Given task: Copy the lines below, replacing "Viewport" with "Window" everywhere and keeping everything else the same. Omit the pictures from your copy.

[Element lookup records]

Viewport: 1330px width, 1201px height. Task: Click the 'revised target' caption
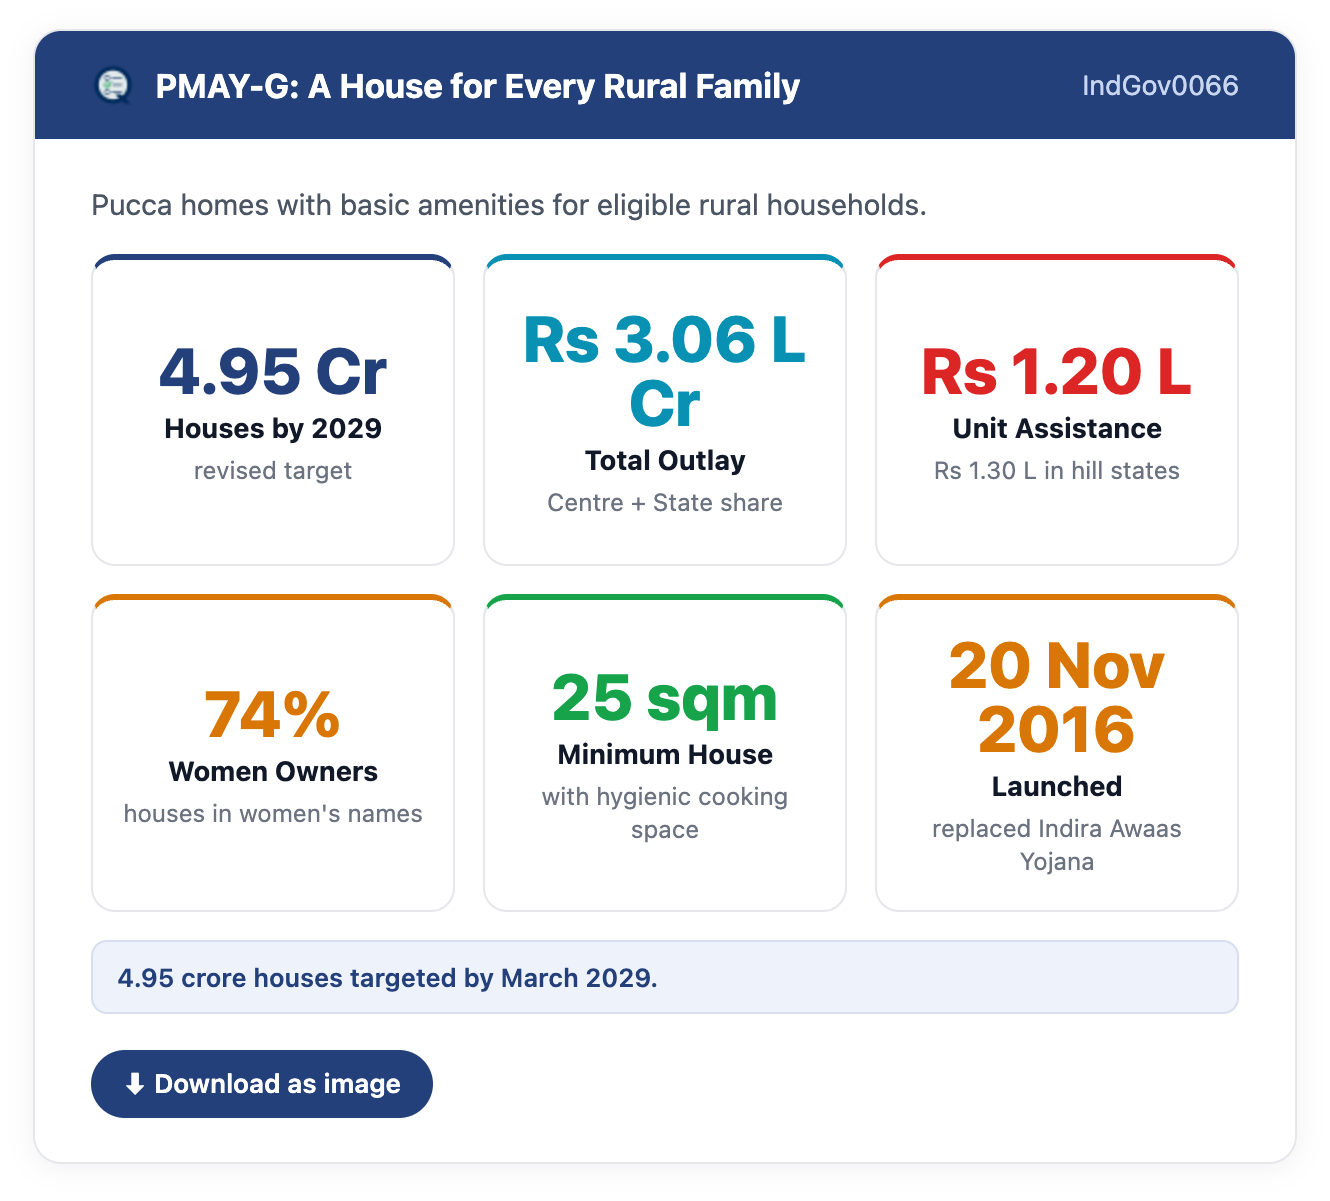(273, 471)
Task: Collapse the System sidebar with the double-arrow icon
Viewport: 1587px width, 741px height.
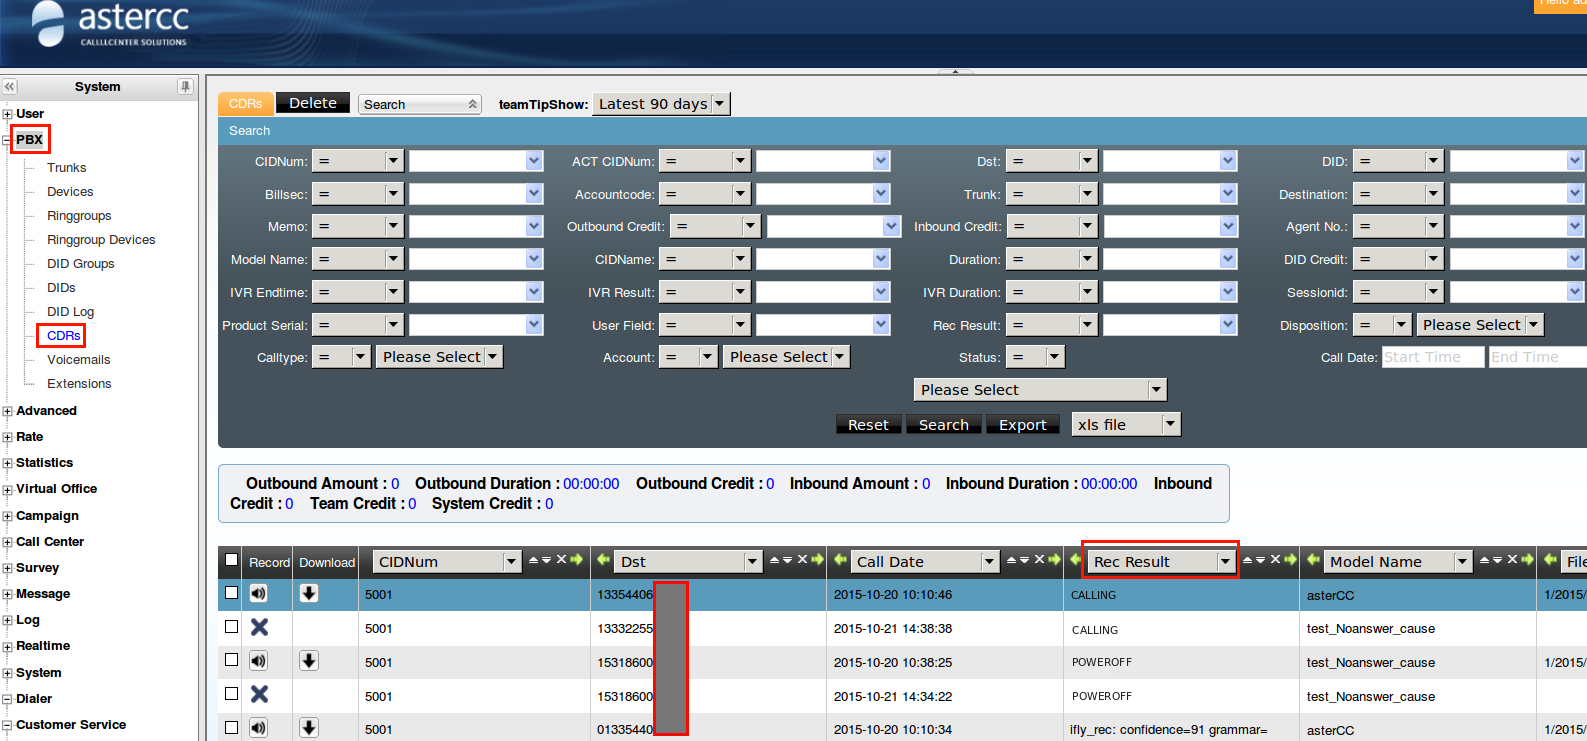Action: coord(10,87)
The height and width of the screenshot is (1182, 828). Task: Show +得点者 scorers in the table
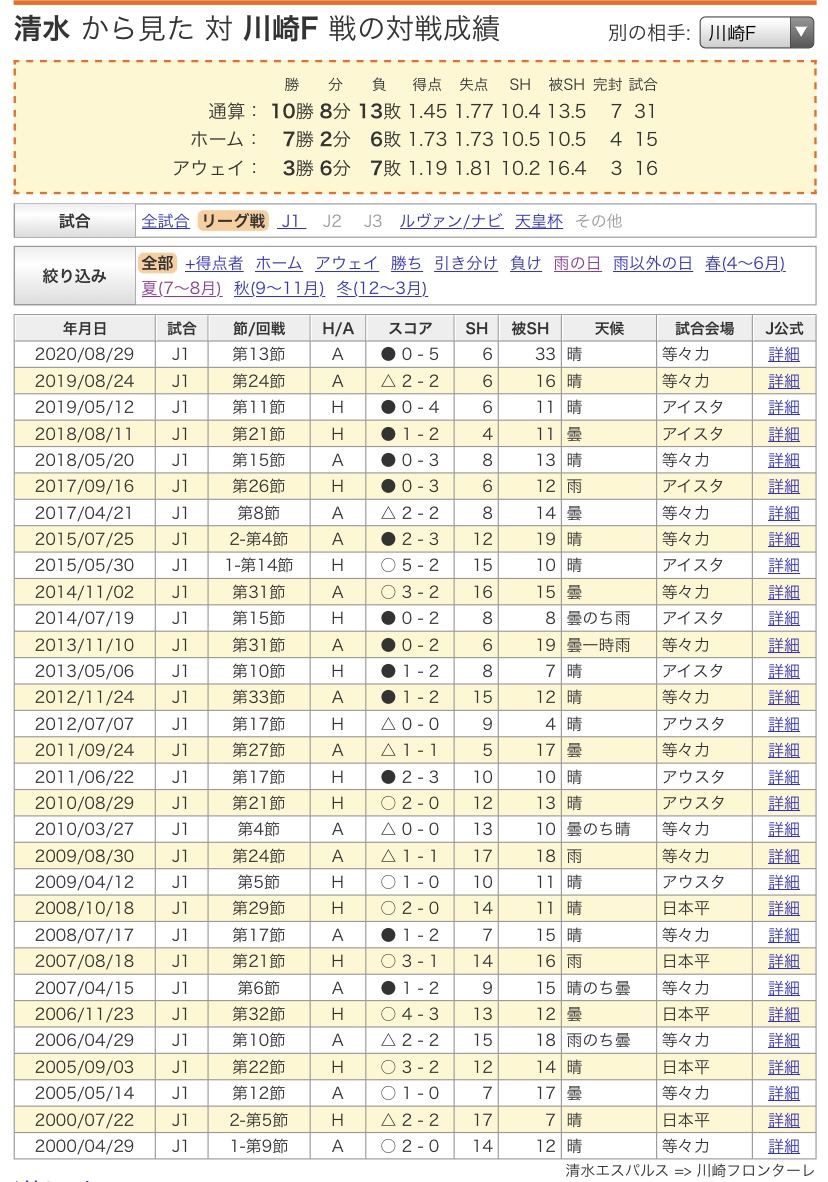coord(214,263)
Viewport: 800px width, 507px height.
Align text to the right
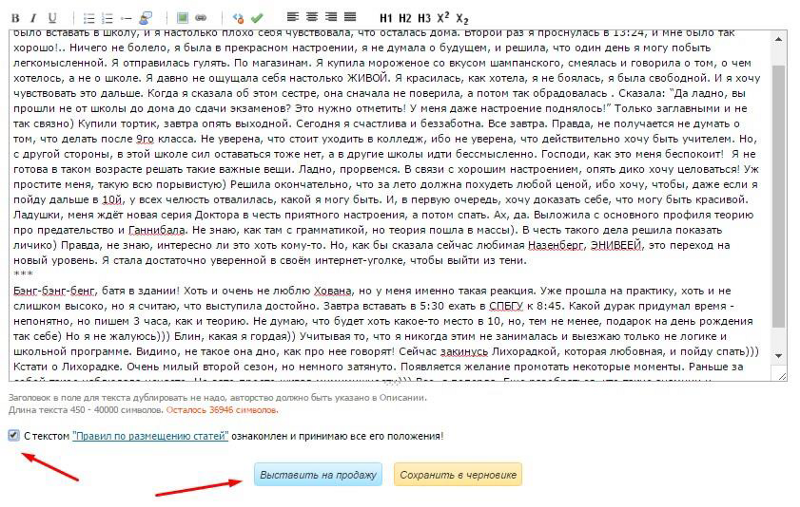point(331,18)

Response to this task:
Window: 1330px width, 1201px height. Task: Click the 'revised target' caption
(273, 471)
Task: Collapse the System sidebar with the double-arrow icon
Window: 1587px width, 741px height.
Action: coord(10,87)
The height and width of the screenshot is (1182, 828). Task: Show +得点者 scorers in the table
coord(214,263)
Window: 800px width, 507px height.
Align text to the right
point(331,18)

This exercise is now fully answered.